A photo fixes a moment as a lepidopterist a butterfly with a pin, forever midflight. A photo may fade but it does not age. Poems and paintings, being visions, we revise with time, but a photo, by preserving exactly, restores us exactly. I am fifty again, or forty, or five, dizzy with the vertigo of retrospect.
“Where did the time go?” The question is trite but not the feeling. We shudder at so much vanishing. We are the same, continuous since then, yet somehow different, barely related. How did that happen? We try to connect the dots, but we can’t, too much has been lost.
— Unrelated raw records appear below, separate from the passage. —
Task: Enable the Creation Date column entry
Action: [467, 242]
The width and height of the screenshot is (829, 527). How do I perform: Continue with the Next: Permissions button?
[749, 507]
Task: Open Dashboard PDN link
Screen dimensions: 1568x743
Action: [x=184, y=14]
Reason wrestles this perplexity, then quits, shrugging, “What can you do?” Minds confront phenomena as climbers do cliffs, abandoning the attempt if mastery is too hard. So do puzzlers take on a manageable level of difficulty. Disbarred from the past, we turn our gaze elsewhere for, unlike Janus, we can only look one way.
The inaccessibility of the past disheartens. Writers may feel this more than others. The stories I could tell if returned to boyhood locations! – I dispatch myself, notebook poised – but the actors dissolve at my approach, even their names. A sibling must have been present, but I cannot see her. Are my parents really themselves or performers reiterating my tired script?
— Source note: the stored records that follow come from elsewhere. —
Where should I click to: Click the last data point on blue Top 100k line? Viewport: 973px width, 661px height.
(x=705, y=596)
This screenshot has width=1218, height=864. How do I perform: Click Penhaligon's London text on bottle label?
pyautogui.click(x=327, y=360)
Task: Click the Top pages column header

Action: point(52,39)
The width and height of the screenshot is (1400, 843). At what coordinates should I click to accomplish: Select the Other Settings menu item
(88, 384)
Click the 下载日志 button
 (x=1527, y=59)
A snapshot restores yesterday in its complexity. Here I am with son Peter after his bar-mitzvah: father proud (and young!), son glad (and relieved!). Of the intervening thirty years (thirty!), I’ve a drawerful of scraps, a few facts, but what were his college – or early manhood – years like? We knew each other then only for holidays or fleeting hellos. I long to know him then – and his father – but both are missing chapters.
Nostalgia is not my subject here: that sweet sad longing for a happier hour. Nostalgia is not one of my diseases. Happiest here, I’d gladly revisit my past but relocate? Never!
What taunts me is not what I experienced but what I didn’t, the corners I didn’t turn, the questions I didn’t ask. What if I’d said yes to that scary invitation instead of shying? Propriety prevented me: what if I hadn’t shuddered at that touch!
Humans’ tragedy is not what we did but what we didn’t, our solitary confinement to one self only. Robert Frost wrestled this hurt in his perfect poem, “The Road Not Taken”. “Two roads diverged in a yellow wood,” the singer recalls,
And sorry I could not travel both
And be one traveler, long I stood
And looked down one as far as I could
To where it bent in the undergrowth;
Then took the other, as just as fair,
And having perhaps the better claim,
Because it was grassy and wanted wear;
Though as for that the passing there
Had worn them really about the same,
And both that morning equally lay
In leaves no step had trodden black.
Oh, I kept the first for another day!
Yet knowing how way leads on to way,
I doubted if I should ever come back.
I shall be telling this with a sigh
Somewhere ages and ages hence:
Two roads diverged in a wood, and I—
I took the one less traveled by,
And that has made all the difference.
Hindsight strives to congratulate us on our luck. And oh, how I bless my stars! But what else might I have learned, felt, suffered, done! My photos return me to those instants of bristling possibility. Where might we go from here!